本発明は、マイクロポンプの弁制御等、微小変位のための駆動源として用いられる積層型圧電素子に関する。
従来における積層型圧電素子として、例えば特許文献1に記載されたものがある。この積層型圧電素子は、多数の個別電極がパターン形成された圧電体層と、コモン電極がパターン形成された圧電体層とが交互に積層され、積層型圧電素子の厚さ方向に整列した各個別電極が、圧電体層に形成されたスルーホールを介して導電部材により接続されたものである。このような積層型圧電素子においては、所定の個別電極とコモン電極との間に電圧が印加されることで、圧電体層において当該所定の個別電極に対応する活性部(圧電効果により歪みが生じる部分)が選択的に変位させられる。
特開2002−254634号公報
しかしながら、上述した積層型圧電素子にあっては、次のような問題が存在する。すなわち、個別電極がパターン形成された圧電体層には、積層型圧電素子の厚さ方向に整列した各コモン電極を電気的に接続するために、中継コモン電極もパターン形成されている。そのため、積層型圧電素子の作製時において個別電極とコモン電極との間に電圧を印加して分極処理を行うと、個別電極がパターン形成された圧電体層では、その厚さ方向だけでなく、隣り合う個別電極と中継コモン電極との間にも電界が生じることになる。従って、当該圧電体層において隣り合う個別電極と中継コモン電極との間の部分には、面方向への歪みによって、個別電極の角部から中継コモン電極に向かってクッラクが発生するおそれがある。
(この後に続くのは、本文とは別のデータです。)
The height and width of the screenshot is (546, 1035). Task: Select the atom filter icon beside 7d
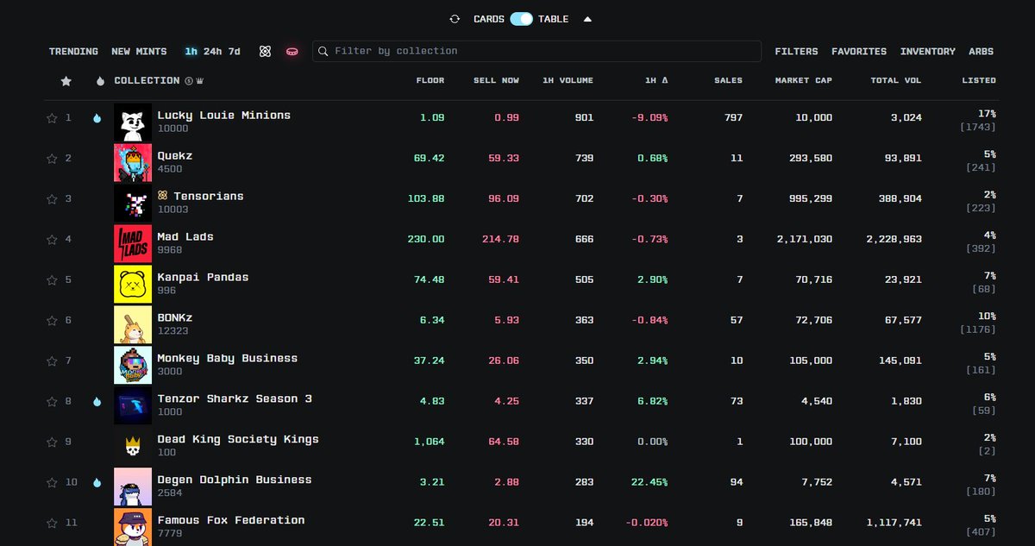[265, 52]

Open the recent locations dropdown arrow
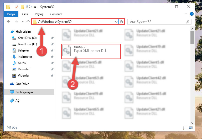click(x=23, y=22)
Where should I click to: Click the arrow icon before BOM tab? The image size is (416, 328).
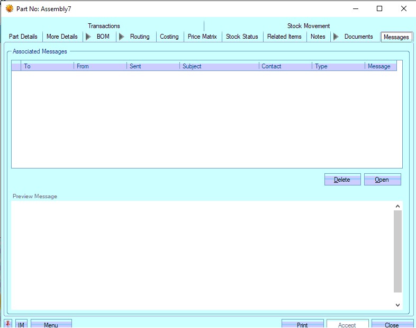click(88, 37)
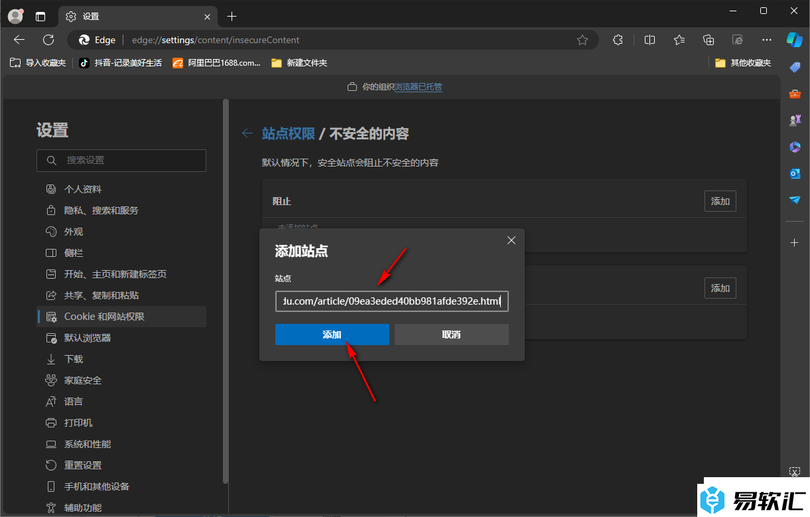Viewport: 810px width, 517px height.
Task: Click the managed by organization link
Action: (x=418, y=87)
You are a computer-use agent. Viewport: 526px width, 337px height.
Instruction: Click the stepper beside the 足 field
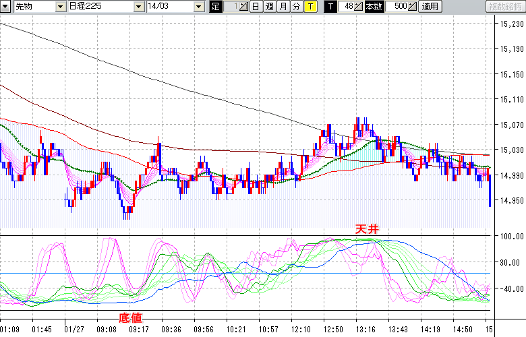click(x=243, y=6)
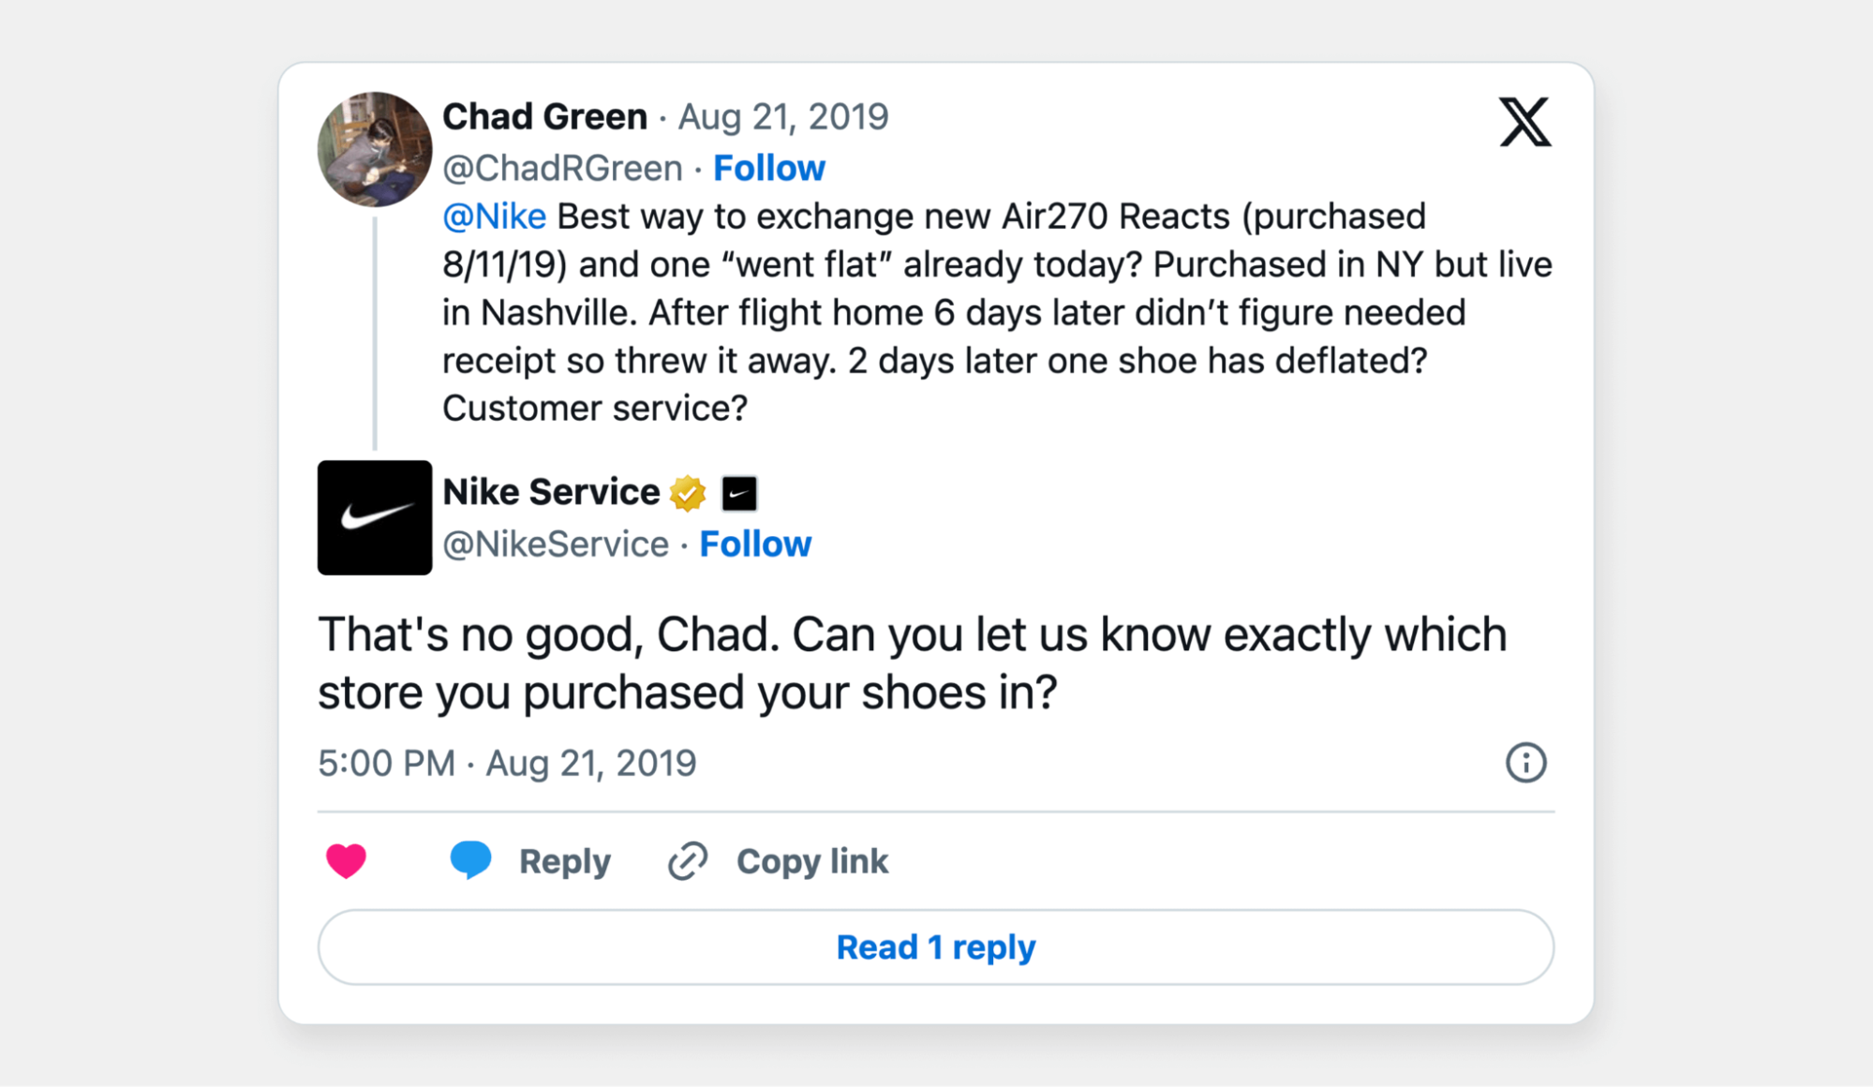Select the Nike Service display name
The width and height of the screenshot is (1873, 1087).
(551, 491)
このようなクラックの発生は、圧電体層において振動に寄与する活性部の面積を維持しつつ、積層型圧電素子の小型化或いは個別電極の高集積化を図るべく、個別電極と中継コモン電極との間隔を狭くするほど顕著になる。
そこで、本発明は、このような事情に鑑みてなされたものであり、積層型圧電素子の作製における分極処理等を原因として、個別電極が形成された圧電体層において隣り合う個別電極と中継コモン電極との間の部分にクッラクが発生するのを防止することができる積層型圧電素子を提供することを目的とする。
上記目的を達成するために、本発明に係る積層型圧電素子は、互いに電気的に独立した複数の個別電極が形成された第1の圧電体層と、個別電極との間に電圧が印加されるコモン電極が形成された第2の圧電体層とが交互に積層されてなる積層型圧電素子であって、第1の圧電体層には、第1の圧電体層に形成されたスルーホール内の導電部材と、第2の圧電体層に形成されたスルーホール内の導電部材とによって、積層方向において隣り合うコモン電極のそれぞれに電気的に接続された中継コモン電極が形成されており、中継コモン電極と隣り合う個別電極の中継コモン電極側の端部は、凸状に湾曲した外形を有しており、第2の圧電体層には、第1の圧電体層に形成されたスルーホール内の導電部材と、第2の圧電体層に形成されたスルーホール内の導電部材とによって、積層方向において隣り合う個別電極のそれぞれに電気的に接続された中継個別電極が形成されており、コモン電極と隣り合う中継個別電極のコモン電極側の端部における角部は面取りされていることを特徴とする。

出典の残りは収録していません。